↓
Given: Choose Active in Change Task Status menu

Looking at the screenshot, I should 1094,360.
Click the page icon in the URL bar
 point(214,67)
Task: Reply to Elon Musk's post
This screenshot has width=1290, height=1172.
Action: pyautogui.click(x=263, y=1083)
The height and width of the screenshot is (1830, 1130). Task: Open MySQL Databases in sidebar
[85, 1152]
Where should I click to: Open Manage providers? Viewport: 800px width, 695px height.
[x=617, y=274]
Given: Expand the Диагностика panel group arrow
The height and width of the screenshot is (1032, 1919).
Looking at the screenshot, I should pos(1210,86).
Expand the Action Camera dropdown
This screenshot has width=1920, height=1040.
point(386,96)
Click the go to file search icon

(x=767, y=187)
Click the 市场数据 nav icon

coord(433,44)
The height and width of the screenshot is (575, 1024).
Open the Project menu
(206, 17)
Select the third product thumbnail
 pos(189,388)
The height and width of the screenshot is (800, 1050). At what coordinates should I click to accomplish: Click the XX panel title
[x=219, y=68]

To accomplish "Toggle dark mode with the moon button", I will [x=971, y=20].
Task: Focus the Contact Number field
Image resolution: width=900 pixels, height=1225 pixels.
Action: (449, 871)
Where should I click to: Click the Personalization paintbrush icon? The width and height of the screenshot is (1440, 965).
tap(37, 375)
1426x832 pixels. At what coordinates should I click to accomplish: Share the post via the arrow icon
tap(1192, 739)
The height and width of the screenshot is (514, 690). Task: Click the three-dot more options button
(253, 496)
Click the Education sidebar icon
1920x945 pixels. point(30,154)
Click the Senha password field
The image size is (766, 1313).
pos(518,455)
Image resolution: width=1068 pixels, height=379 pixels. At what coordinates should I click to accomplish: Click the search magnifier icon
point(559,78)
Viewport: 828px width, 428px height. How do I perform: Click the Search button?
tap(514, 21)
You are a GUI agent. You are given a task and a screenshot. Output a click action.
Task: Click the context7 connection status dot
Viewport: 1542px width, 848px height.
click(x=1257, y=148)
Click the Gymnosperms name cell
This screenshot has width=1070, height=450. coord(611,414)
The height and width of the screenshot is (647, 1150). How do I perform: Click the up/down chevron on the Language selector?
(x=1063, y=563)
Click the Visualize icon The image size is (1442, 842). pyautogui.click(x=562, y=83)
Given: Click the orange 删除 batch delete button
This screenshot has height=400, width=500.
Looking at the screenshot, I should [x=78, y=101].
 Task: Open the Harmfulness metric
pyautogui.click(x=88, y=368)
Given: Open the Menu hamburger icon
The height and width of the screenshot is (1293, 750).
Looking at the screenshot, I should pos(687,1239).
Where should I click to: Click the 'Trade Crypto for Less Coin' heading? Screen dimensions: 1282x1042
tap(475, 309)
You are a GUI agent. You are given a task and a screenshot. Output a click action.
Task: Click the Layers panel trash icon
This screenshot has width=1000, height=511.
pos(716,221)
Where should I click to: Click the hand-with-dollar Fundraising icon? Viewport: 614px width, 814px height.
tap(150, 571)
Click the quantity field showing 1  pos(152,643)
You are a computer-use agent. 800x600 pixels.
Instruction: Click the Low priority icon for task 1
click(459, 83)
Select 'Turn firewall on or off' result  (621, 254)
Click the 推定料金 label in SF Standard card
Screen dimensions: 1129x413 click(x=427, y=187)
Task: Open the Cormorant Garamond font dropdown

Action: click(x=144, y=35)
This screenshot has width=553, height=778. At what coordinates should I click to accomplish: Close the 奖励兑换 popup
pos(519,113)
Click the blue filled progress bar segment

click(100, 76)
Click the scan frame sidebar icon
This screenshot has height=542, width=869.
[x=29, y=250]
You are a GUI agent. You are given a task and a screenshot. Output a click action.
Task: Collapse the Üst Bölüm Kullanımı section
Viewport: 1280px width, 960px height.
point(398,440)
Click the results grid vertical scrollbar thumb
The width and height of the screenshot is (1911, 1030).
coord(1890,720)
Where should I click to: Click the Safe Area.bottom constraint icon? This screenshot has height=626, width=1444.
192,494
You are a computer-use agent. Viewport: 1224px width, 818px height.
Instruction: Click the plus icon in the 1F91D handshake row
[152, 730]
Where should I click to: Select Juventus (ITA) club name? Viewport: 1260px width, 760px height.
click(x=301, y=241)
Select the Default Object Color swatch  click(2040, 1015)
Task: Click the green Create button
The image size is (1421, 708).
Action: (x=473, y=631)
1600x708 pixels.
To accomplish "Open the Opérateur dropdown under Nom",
↑
#### What to produce:
Only lines holding the word "field" are wanted, so copy each of them from the records above.

#### Response to the exercise:
Task: Focus the Contact Number field
Click the Senha password field
Click the quantity field showing 1  pos(152,643)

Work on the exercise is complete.